Hospitals, Pharma

‘Cross-kingdom’ vaccine may protect against fungal and bacterial infections

A clinical-stage pharmaceutical company with a vaccine it says uses a single antigen to protect […]

A clinical-stage pharmaceutical company with a vaccine it says uses a single antigen to protect against both fungal and bacterial infections is looking for a series B round to fund phase 2 trials for hospital-associated infection and women’s health applications next year.

NovaDigm Therapeutics’ lead product, the NDV-3 vaccine, targets the fungal infection candida and the bacterial infection staphylococcus aureus (including MRSA). It contains a protein called Als3, which is found on the surface of candida cells and allows them to attach to and invade human host cells. Structurally, the protein is similar to proteins on the surface of staph or MRSA, and in preclinical studies, the vaccine reduced mortality in otherwise lethal doses of both pathogens.

The synthetic version of the protein used in the vaccine is produced by the fermentation of yeast cells, according to CEO Timothy Cooke.

NovaDigm just released positive data for a phase 1 trial of the vaccine, which demonstrated that a single dose was safe, well tolerated and induced strong antibody and T-cell immune response in healthy humans.
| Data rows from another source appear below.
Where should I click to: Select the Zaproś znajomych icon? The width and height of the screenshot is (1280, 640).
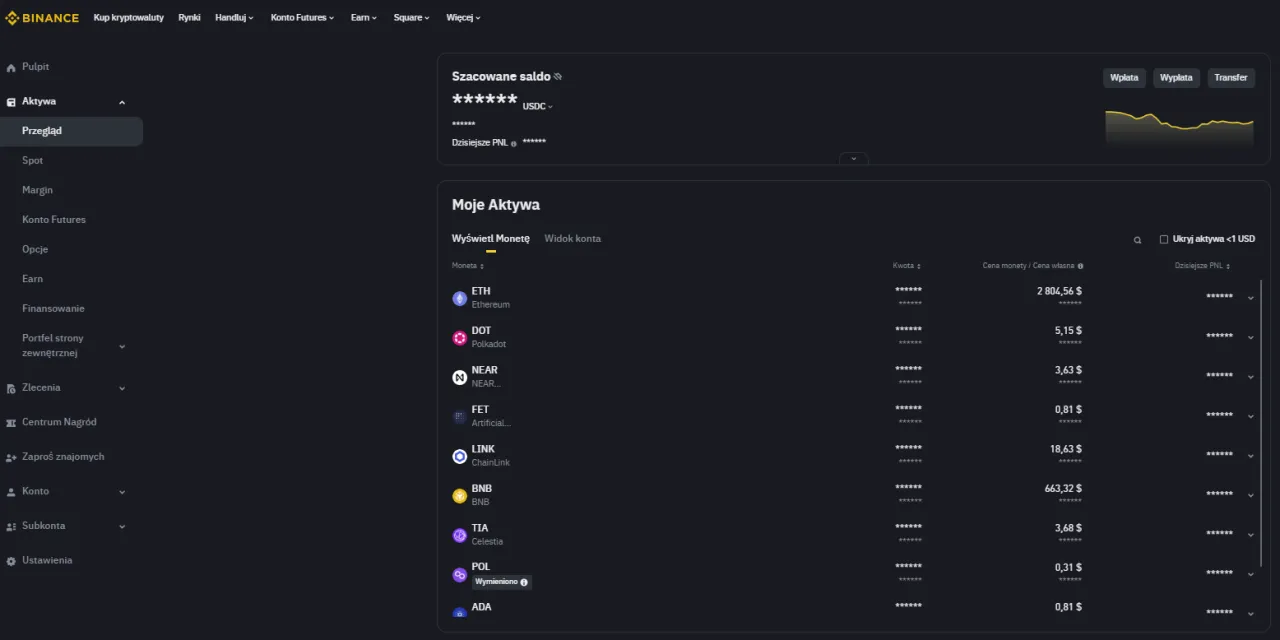click(x=11, y=456)
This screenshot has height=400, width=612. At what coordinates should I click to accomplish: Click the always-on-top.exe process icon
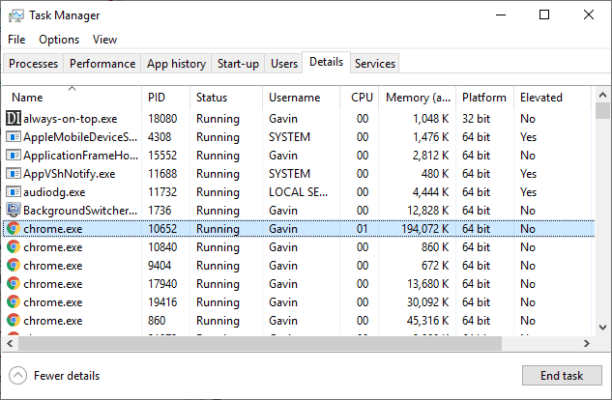(x=13, y=118)
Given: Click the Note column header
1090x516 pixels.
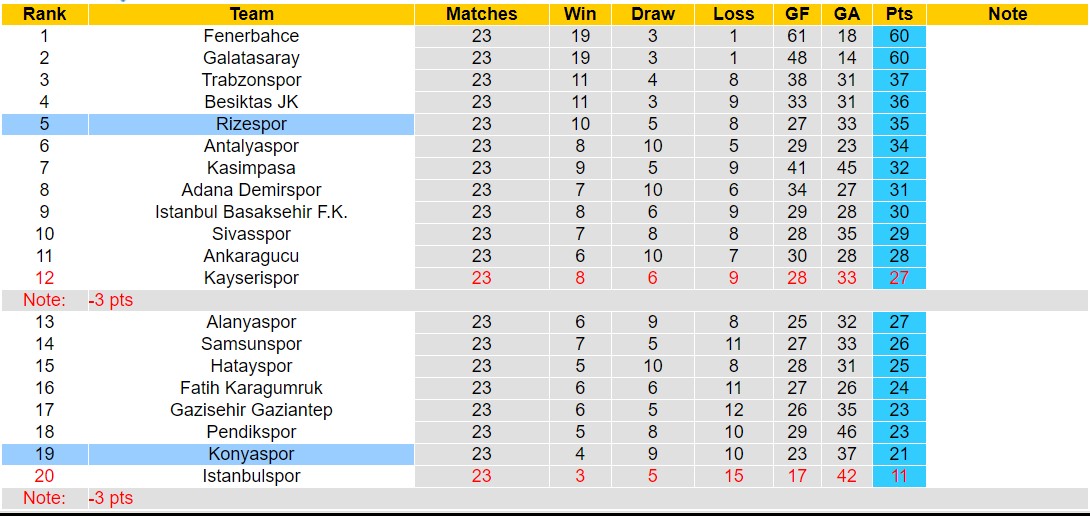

The company’s next study, slated to begin next year, will test the vaccine when used to prevent chronic vaginal yeast infections in women with recurrent vulvovaginal candidiasis. There is an apparent market need for prevention and treatment of this condition, which affects 5 million women, Cooke said. And because of the large patient pool and frequency of recurrence in this condition, the trials will be much cheaper and smaller than trials for use of the vaccine in a hospital setting.

Although the company plans to continue working in parallel with both applications of the vaccine, a vaccine for prevention of vulvovaginal candidiasis will likely be the company’s first product to market. Cooke said NovaDigm has enough money to get through a phase 2 trial for the vulvovaginal candidiasis application but is currently looking for a series B round to fund the staph studies.

Domain Associates provided the company’s initial $18 million series A investment June 2008 and since then, NovaDigm has secured more than $17 million in government grants.

An estimated 1.7 million nonsocomial infections are diagnosed each year in the U.S. and about one-third of them are preventable, according to the Centers for Disease Control and Prevention. Although the market for antibiotics has suffered from the introduction of generics, a market report from the Freedonia Group forecasts that the demand for infection prevention products will rise through 2015.

Cooke said NovaDigm’s vaccine looks so promising because it appears to increase antibody levels and T-cell activation in humans, and to do so fairly quickly.  “A lot of what we think is important is getting not just the antibody side of the immune response, but getting the T-cell immune response for staph,” he said. “We have both in our vaccine.”

Staph infections have been a target among Big Pharma companies — Pfizer, GSK and Novartis all have phase 1 vaccine projects, and up until they pulled the plug on a clinical trial last year, Merck and Intercell were leading the pack. The market for candida vaccines is less competitive, with Novartis and two other smaller biotechs in the mix.